Donna Maria, distraída, acarició al gato más viejo, un macho negro decrépito con una mancha blanca como un alzacuellos, conocido como Monsignore .
– Eso espero -respondió-. Espero que venga.
Bora entró en la plaza desde via Merulana y aparcó el coche.
Era un hermoso domingo de mayo, lleno de sombras azules que, más o menos profundas, se extendían bajo los arcos de la logia papal y los edificios, y junto al obelisco que se alzaba detrás de la basílica. Las sotanas de los jóvenes sacerdotes revoloteaban dentro y fuera del palacio de Letrán. Al otro lado se encontraba el antiguo hospital de San Giovanni, a cuya entrada Bora aparcó el coche, frente a la calle del mismo nombre.
Las imponentes fachadas renacentistas orlaban el amplio espacio irregular de ladrillos, piedra y molduras ornamentadas. En aquella plaza, durante mil años, los papas se habían asomado desde sus apartamentos, se habían celebrado aniversarios, se había ejecutado a rebeldes y asesinos.
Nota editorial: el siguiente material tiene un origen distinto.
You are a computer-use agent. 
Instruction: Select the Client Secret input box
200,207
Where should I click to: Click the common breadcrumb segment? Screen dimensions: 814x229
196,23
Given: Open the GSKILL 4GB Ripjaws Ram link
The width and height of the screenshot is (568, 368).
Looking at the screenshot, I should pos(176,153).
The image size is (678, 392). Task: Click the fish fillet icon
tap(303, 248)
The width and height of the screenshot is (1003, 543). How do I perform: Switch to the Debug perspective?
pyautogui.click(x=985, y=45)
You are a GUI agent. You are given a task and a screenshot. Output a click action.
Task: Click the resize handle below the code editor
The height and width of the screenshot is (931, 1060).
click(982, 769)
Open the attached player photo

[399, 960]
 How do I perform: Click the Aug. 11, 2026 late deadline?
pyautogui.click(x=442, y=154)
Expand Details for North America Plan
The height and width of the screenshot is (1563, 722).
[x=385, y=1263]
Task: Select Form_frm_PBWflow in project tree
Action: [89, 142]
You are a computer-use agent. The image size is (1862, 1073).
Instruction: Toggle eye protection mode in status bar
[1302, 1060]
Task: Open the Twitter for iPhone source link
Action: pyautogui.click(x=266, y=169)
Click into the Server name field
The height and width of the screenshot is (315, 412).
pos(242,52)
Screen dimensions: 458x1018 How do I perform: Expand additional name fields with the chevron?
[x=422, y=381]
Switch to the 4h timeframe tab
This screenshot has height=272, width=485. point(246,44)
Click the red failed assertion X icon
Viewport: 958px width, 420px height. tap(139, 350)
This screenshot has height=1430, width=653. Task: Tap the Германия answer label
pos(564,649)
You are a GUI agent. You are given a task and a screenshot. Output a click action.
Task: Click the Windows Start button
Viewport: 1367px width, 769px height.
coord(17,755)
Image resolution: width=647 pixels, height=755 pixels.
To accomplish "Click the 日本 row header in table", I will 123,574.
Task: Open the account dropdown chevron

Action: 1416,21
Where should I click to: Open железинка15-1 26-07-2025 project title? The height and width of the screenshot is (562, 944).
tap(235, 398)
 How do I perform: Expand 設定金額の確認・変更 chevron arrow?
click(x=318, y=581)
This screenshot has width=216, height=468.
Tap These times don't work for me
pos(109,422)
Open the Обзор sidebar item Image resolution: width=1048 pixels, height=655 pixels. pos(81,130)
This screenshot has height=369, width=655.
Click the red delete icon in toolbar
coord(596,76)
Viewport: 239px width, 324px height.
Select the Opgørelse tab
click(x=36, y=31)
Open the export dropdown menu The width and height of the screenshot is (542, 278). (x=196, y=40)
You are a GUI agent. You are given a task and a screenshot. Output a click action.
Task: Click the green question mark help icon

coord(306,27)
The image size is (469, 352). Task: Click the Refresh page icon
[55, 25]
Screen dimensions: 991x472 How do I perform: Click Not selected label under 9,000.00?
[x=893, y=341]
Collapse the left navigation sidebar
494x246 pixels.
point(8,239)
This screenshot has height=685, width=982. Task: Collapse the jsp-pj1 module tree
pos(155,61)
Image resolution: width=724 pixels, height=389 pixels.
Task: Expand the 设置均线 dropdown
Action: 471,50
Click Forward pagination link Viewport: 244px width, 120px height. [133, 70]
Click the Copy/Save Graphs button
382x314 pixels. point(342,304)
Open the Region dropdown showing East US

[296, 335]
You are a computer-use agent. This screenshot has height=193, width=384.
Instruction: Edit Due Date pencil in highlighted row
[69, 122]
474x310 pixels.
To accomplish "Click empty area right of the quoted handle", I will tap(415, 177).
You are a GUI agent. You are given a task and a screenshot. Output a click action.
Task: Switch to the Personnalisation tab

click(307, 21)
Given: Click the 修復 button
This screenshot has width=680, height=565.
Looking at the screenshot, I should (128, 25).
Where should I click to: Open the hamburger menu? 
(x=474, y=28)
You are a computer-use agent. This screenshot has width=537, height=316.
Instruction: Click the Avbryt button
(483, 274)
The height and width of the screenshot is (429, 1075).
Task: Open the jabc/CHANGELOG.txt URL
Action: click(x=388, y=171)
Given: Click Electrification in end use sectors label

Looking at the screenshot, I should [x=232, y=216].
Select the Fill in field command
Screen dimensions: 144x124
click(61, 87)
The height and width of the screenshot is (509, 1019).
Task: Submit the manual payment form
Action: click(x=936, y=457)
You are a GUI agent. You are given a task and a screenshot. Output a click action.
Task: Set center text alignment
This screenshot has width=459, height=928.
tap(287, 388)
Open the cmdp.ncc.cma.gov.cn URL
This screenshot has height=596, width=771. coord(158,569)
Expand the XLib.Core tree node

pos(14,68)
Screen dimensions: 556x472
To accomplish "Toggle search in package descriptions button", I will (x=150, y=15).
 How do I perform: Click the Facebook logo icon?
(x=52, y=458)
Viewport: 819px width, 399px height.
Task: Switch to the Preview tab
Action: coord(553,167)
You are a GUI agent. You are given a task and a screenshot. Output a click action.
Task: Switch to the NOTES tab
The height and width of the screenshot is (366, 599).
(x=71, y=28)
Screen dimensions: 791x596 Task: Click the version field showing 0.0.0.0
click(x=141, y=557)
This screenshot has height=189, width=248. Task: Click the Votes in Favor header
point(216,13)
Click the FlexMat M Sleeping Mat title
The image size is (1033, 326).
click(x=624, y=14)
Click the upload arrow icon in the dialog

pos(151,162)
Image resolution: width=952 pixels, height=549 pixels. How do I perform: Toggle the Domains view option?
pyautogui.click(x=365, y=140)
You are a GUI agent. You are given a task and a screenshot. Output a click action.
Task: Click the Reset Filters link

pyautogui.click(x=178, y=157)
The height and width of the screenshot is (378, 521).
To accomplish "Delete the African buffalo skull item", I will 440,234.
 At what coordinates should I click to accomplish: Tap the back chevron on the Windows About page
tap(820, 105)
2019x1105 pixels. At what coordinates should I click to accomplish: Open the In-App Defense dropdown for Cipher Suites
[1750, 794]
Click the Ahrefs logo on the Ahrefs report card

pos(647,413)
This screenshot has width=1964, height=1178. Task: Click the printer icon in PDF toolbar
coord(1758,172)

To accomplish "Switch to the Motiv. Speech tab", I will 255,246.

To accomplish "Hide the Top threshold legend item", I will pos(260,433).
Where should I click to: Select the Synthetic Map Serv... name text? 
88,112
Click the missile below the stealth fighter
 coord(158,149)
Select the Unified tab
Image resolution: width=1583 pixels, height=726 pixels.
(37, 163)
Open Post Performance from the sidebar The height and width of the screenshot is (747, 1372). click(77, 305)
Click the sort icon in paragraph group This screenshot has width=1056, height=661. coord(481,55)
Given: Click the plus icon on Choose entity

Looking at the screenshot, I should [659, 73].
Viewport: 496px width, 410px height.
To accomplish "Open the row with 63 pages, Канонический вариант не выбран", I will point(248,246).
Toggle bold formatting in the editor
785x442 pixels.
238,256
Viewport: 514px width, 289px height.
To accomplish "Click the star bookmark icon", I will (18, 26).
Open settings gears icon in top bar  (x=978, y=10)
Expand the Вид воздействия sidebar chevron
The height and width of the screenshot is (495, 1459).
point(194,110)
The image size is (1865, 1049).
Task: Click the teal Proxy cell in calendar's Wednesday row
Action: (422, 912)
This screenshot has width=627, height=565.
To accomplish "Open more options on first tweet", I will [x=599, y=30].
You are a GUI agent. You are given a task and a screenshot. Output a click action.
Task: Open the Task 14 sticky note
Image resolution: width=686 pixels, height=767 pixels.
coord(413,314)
Bora dejó puesta la llave de contacto y salió del coche.
Observó a la gente que poblaba la plaza. Dos soldados estaban sentados en la barandilla que rodeaba el obelisco de granito rojo traído desde Tebas hacía siglos. Al otro lado, una mujer empujaba un cochecito de bebé en dirección al baptisterio, hacia via Amba Aradam. Más allá, un joven soldado sacaba fotos de la logia con sus diez arcos, mientras un grupo de sacerdotes con carteras de piel caminaban presurosos por un costado del palacio de Letrán y luego entraban en él. Todo le recordaba los primeros días de los alemanes en Roma, cuando había tiempo para el turismo y para hacer fotos.
Mientras Bora estaba junto a su coche, una anciana pareja (un hombre de rostro macilento, apoyado en su mujer) salió del hospital, que quedaba a su espalda. Ambos caminaban muy lentamentehacia la parada del tranvía o el autobús que se hallaba, al otro lado de la plaza, junto a la zona verde que había frente a la basílica. Al lado de su automóvil había una ambulancia, sin nadie en su interior.
A la entrada de via Tasso, dos manzanas más allá de donde se encontraba Bora, dos hombres de las SS que montaban guardia en la esquina seguían con la mirada a un grupito de muchachas alegremente vestidas que pasaban junto a la puerta de la Scala Santa.
Bora consultó el reloj que llevaba en la muñeca derecha. Eran las once menos cuarto. A las once, una vez al mes, el informante acudía puntualmente a la cita con un oficial de la Gestapo de paisano y entregaba la lista a cambio de dinero. No se veía por ningún lado al oficial de paisano, que quizá aguardaba en via Tasso o en su paralela, via Boiardo.